■ PROMPT: Each line from the one with "You are a computer-use" through the last line below must be written out exactly. Do not copy pictures.

■ Items listed in a dataset:
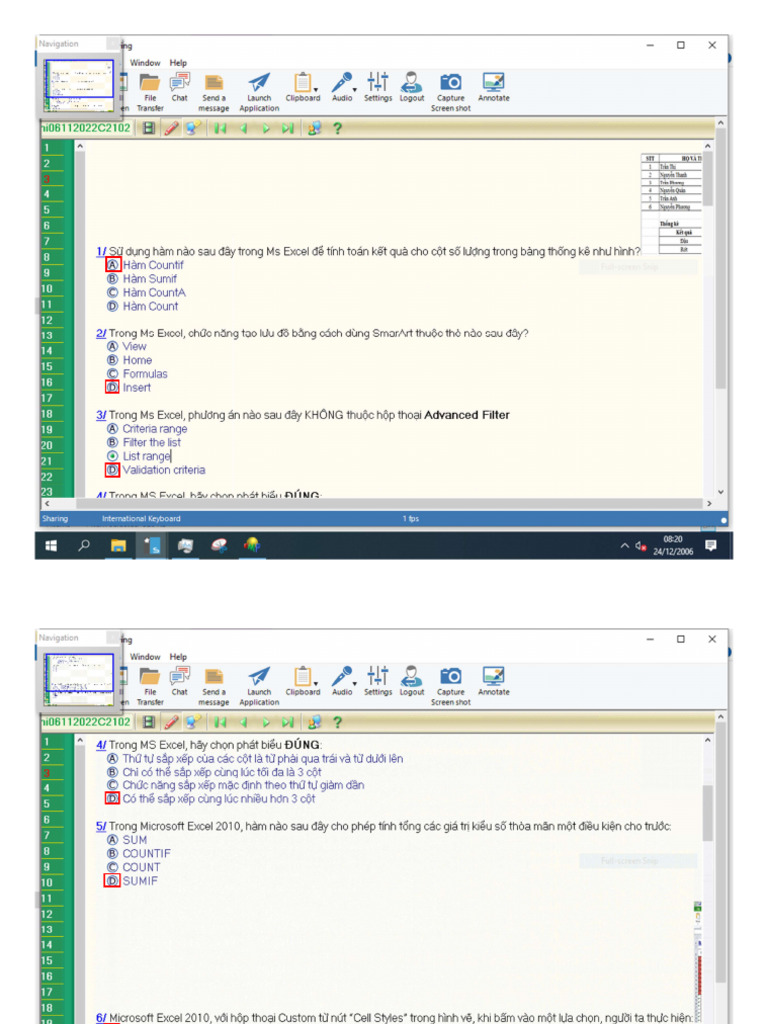Open Annotate tool in the top window

(493, 86)
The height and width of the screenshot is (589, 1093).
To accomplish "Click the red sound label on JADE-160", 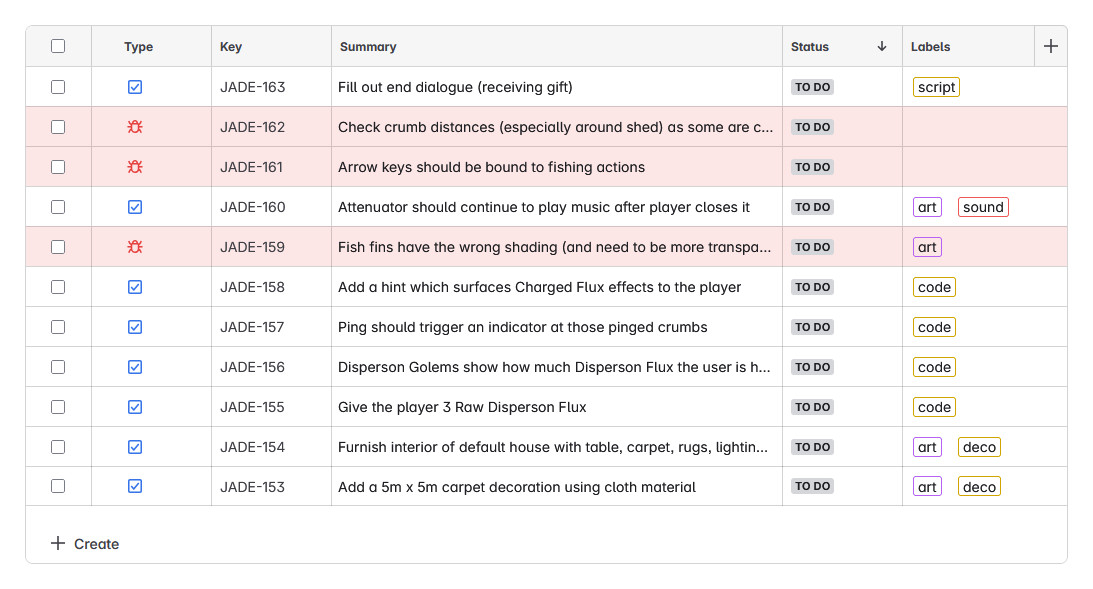I will 983,207.
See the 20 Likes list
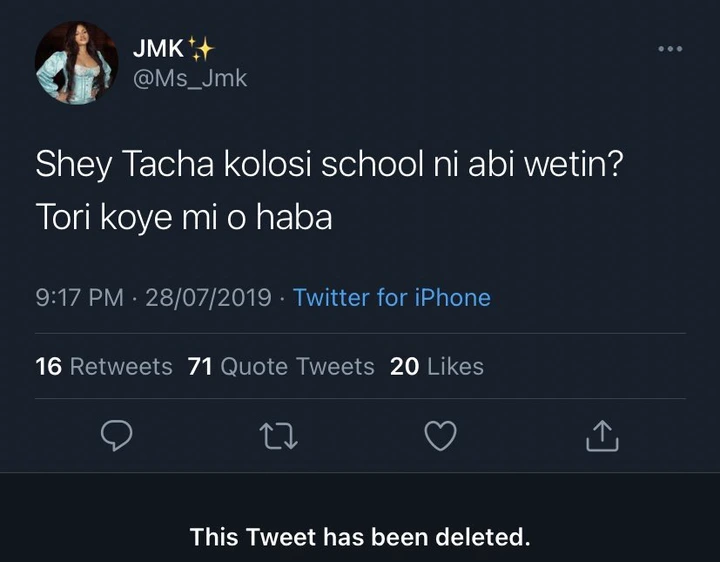720x562 pixels. pos(436,367)
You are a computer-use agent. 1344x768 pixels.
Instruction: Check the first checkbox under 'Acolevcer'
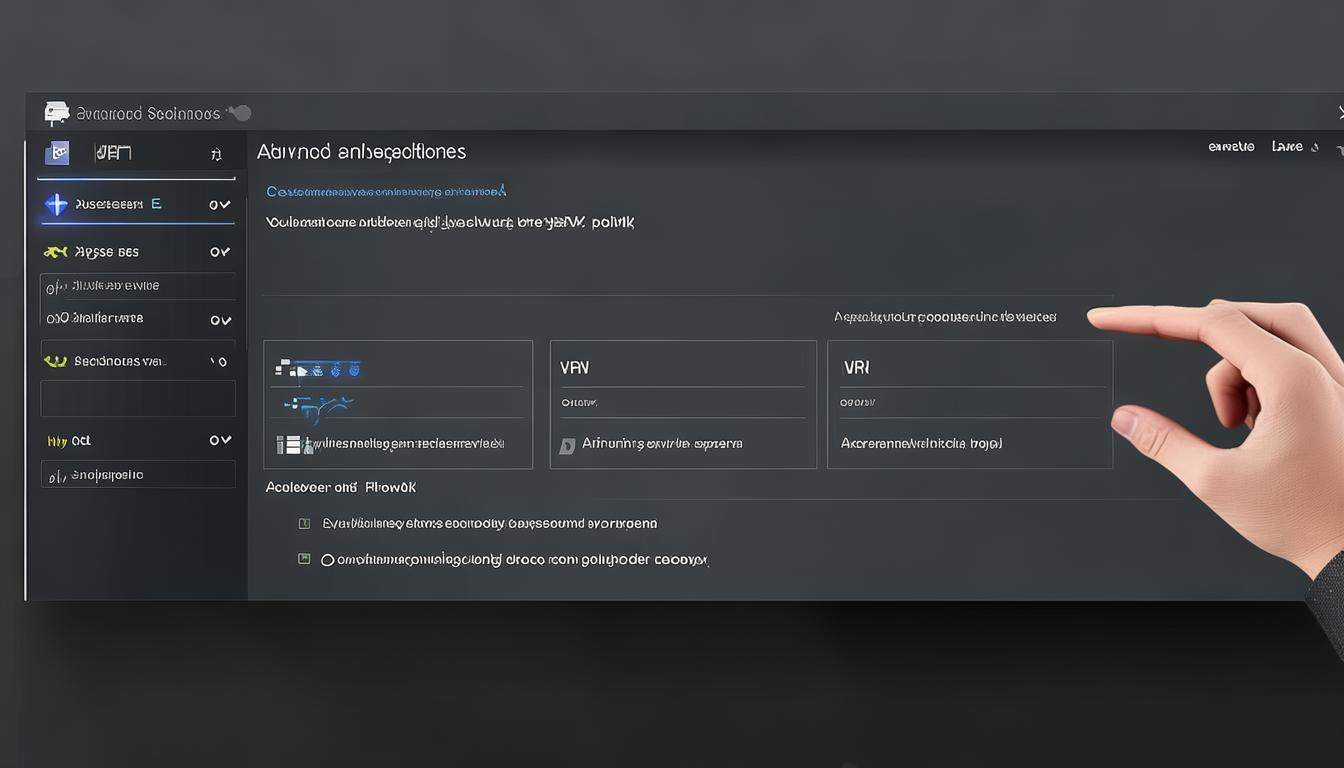point(305,523)
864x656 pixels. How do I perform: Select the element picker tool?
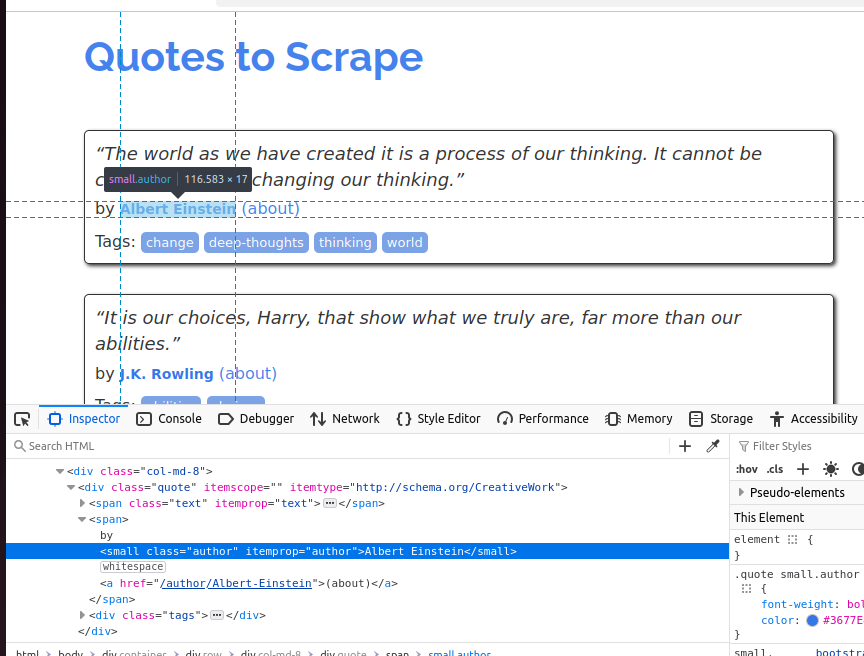click(21, 418)
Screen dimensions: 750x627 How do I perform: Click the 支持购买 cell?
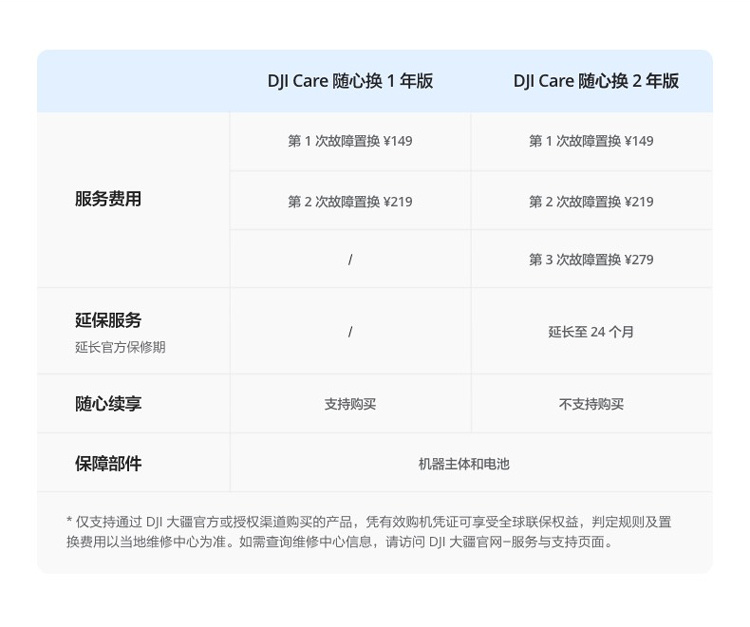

■ SOLUTION TO THE EXERCISE:
You are a computer-use agent. 1344x768 pixels.
Instruction: Check the first checkbox under 'Acolevcer'
point(305,523)
864x656 pixels. How do I perform: Select the element picker tool?
click(21, 418)
Screen dimensions: 750x627 How do I perform: Click the 支持购买 cell?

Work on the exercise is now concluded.